▶ _What is needed_
If a line of the listing contains the string "text", return that line.

[[ Supplied entries open ]]

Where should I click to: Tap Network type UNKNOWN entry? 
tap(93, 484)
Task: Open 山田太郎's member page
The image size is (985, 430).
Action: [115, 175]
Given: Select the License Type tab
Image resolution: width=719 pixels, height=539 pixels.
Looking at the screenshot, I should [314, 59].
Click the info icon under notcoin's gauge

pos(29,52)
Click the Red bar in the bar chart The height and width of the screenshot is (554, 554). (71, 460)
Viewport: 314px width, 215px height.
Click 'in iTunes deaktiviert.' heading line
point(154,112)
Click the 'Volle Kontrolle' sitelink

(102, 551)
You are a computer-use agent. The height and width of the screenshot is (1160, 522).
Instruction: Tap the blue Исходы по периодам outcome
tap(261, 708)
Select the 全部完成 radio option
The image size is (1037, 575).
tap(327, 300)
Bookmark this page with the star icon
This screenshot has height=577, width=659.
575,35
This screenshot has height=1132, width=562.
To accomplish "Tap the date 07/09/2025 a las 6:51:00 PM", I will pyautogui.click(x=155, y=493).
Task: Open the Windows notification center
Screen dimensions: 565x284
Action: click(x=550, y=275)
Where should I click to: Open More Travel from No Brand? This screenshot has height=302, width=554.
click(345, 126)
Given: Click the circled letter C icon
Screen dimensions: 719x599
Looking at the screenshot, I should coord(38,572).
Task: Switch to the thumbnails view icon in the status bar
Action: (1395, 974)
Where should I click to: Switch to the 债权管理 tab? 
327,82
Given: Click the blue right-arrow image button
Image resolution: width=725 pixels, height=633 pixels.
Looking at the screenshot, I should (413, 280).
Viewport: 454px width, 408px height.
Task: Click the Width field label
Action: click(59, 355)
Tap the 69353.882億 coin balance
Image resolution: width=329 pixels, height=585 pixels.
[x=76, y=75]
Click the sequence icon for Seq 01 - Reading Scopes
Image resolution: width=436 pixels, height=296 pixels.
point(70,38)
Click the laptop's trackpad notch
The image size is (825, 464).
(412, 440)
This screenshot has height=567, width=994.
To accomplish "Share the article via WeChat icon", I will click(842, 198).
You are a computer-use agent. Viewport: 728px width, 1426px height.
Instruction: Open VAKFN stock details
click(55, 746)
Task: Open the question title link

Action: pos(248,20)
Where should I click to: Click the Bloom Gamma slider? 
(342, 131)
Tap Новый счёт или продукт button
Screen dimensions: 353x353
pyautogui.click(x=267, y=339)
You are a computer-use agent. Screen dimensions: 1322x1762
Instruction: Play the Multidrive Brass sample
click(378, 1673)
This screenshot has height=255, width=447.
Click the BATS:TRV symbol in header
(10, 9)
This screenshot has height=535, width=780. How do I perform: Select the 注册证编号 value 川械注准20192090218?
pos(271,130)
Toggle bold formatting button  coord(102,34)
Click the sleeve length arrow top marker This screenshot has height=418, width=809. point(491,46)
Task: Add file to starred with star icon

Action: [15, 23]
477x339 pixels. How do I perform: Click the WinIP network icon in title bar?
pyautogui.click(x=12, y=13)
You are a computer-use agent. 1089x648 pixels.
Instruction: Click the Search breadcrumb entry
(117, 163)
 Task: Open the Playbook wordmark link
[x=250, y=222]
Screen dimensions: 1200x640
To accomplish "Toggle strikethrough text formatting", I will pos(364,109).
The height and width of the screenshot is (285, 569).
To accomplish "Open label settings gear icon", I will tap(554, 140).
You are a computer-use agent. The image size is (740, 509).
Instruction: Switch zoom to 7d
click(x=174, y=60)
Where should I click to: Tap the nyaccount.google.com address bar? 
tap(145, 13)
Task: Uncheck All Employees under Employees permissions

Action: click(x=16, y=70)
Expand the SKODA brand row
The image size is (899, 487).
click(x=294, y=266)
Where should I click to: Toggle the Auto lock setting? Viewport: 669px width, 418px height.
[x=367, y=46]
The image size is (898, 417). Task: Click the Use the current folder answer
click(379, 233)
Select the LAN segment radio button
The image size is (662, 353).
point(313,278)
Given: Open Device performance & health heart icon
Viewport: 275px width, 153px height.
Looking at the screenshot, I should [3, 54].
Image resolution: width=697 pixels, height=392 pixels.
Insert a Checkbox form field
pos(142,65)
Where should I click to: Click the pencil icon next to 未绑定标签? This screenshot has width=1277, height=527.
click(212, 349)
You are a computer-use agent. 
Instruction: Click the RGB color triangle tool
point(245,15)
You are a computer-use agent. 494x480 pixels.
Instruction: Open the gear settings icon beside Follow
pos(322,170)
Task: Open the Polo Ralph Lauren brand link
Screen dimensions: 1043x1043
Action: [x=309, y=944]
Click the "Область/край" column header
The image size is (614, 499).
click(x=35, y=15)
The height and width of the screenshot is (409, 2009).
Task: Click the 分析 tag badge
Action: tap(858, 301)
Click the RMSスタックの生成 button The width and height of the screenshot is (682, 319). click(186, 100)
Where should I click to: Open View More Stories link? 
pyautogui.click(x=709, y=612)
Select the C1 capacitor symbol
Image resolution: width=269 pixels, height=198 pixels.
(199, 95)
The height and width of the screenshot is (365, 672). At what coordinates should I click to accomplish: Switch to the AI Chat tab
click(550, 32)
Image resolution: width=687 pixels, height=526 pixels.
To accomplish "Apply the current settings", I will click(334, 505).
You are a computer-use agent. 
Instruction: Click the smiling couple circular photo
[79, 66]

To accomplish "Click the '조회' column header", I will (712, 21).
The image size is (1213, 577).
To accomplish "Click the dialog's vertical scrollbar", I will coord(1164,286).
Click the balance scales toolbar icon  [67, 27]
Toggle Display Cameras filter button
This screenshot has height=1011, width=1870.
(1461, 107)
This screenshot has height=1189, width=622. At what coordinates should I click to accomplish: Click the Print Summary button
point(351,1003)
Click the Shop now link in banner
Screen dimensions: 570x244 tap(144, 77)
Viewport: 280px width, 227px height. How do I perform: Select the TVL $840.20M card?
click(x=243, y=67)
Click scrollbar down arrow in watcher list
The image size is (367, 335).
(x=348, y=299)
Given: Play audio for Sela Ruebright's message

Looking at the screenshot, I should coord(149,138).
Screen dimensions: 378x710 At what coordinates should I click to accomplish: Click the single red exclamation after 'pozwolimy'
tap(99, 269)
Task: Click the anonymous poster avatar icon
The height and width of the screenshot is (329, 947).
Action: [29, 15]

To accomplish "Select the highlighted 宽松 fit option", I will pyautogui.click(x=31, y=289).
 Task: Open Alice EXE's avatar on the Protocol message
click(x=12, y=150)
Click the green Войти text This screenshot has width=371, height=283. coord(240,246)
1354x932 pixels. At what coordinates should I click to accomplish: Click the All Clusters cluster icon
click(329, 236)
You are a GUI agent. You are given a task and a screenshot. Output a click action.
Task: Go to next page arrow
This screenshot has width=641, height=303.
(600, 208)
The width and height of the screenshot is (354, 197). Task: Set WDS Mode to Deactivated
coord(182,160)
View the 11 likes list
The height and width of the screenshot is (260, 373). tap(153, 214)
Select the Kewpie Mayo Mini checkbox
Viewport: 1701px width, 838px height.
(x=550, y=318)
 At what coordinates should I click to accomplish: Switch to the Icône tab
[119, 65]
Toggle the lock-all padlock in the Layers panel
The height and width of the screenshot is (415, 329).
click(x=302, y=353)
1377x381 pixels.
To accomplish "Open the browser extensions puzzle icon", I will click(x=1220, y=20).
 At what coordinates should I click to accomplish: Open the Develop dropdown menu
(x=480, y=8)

[[ Supplied entries closed ]]

▶ _Response area_
To accomplish "Toggle strikethrough text formatting", I will pos(364,109).
Click the green Войти text This screenshot has width=371, height=283. coord(240,246)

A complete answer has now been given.